Schließlich gebieten auch nicht die Interessen der Verbraucher, der Beklagten die Benutzung ihres Titels zu untersagen.

Der durchschnittlich informierte und verständige, situationsadäquat aufmerksame Verbraucher, dessen Leitbild die Rechtsprechung (vgl. die Nachweise bei Köhler in Hefermehl/Köhler/Bornkamm, UWG, 26. Auflage, § 1 Rdnr. 24 ff.) der Anwendung des UWG zugrundelegt, ist es gewohnt, im Bereich des Gesundheitswesens auf eine Vielzahl von Spezialisierungen zu treffen, die durch unterschiedliche Bezeichnungen ausgedrückt werden. Dadurch ist sowohl im Bereich der Allgemeinmedizin als auch im Bereich der Zahnmedizin eine gewisse Unübersichtlichkeit entstanden, und der Verbraucher muss zusätzliche Informationen einholen, wenn er überhaupt wert darauf legt zu wissen, was die mit den Bezeichnungen ausgedrückten Spezialisierungen im Einzelnen bedeuten. Dass er sich die Information verschafft, um keinen Irrtümern zu unterliegen, muss von ihm erwartet werden. Immerhin handelt es sich um eine gewichtige Dienstleistung, die er bei Beauftragung eines Kieferorthopäden in Anspruch nehmen will. Ein solcher Vertragsschluss, der meistens mit erheblichen Kosten, die in manchen Fällen gar nicht oder nur teilweise von der gesetzlichen oder privaten Krankenversicherung getragen werden, verbunden ist, erfolgt nicht spontan, sondern nach reiflicher Überlegung. Dass der Verbraucher sich bei diesen Überlegungen mit den Informationen zu den einzelnen Bezeichnungen zurechtfindet, muss vorausgesetzt werden. Restliche Fehlvorstellungen der angesprochenen Verkehrskreise in Bezug auf den von der Beklagten geführten akademischen Grad sind wegen vorrangiger anderer Interessen hinzunehmen.

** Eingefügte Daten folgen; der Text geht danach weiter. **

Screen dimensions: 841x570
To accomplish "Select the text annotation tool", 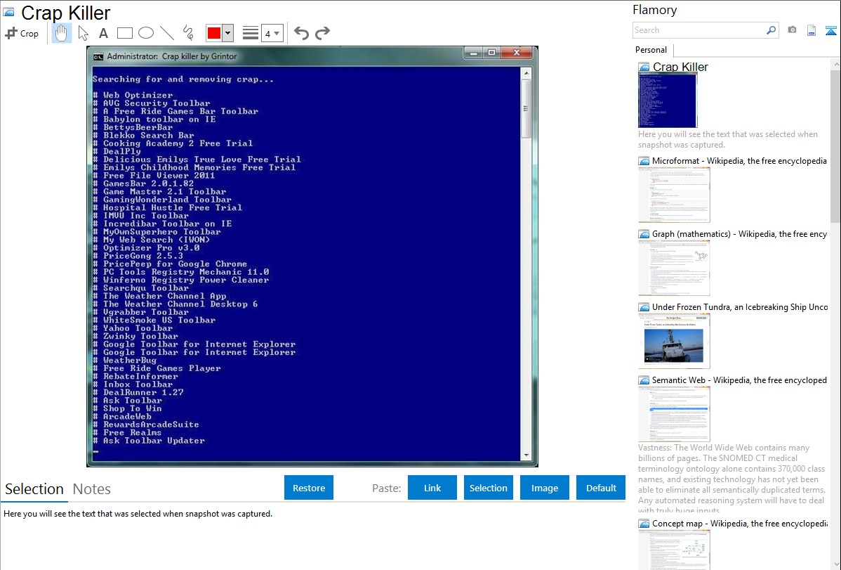I will coord(103,33).
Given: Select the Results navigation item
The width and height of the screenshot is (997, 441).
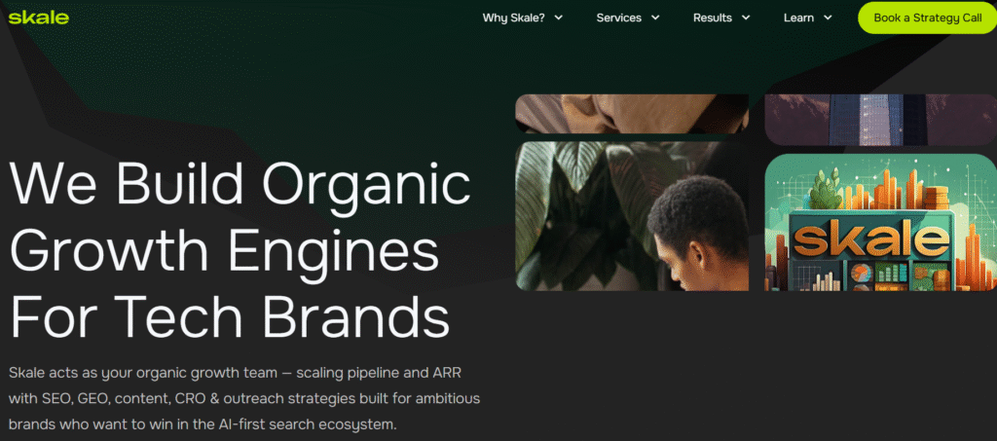Looking at the screenshot, I should point(712,18).
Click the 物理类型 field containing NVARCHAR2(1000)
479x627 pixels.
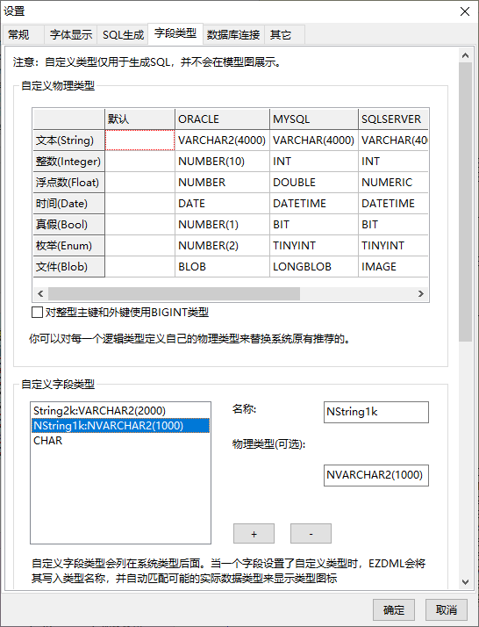[376, 475]
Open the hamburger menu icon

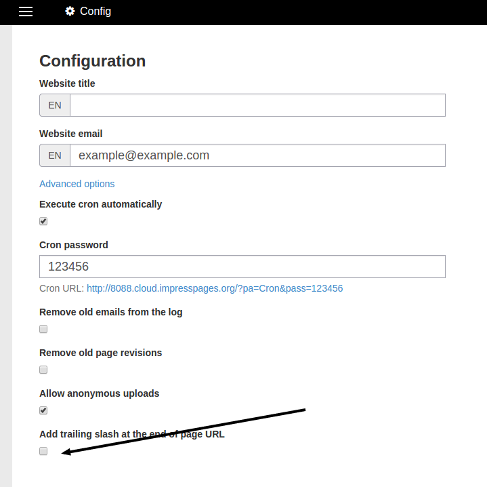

Die Kostenentscheidung beruht auf §§ 91, 100 ZPO. Es ist - so wie die Kläger sich darstellen - davon auszugehen, dass sie Einzel-Kläger sind. Sie machen nicht etwa einen einer BGB-Gesellschaft als Mitbewerber zustehenden Unterlassungsanspruch geltend.

Die Entscheidung über die vorläufige Vollstreckbarkeit ergibt sich aus § 708 Nr. 10 i.V.m. § 711 ZPO.

Der Senat hat die Revision zugelassen, weil die Rechtssache gerade im Hinblick auf die umfassenden Benutzungsformen grundsätzliche Bedeutung hat.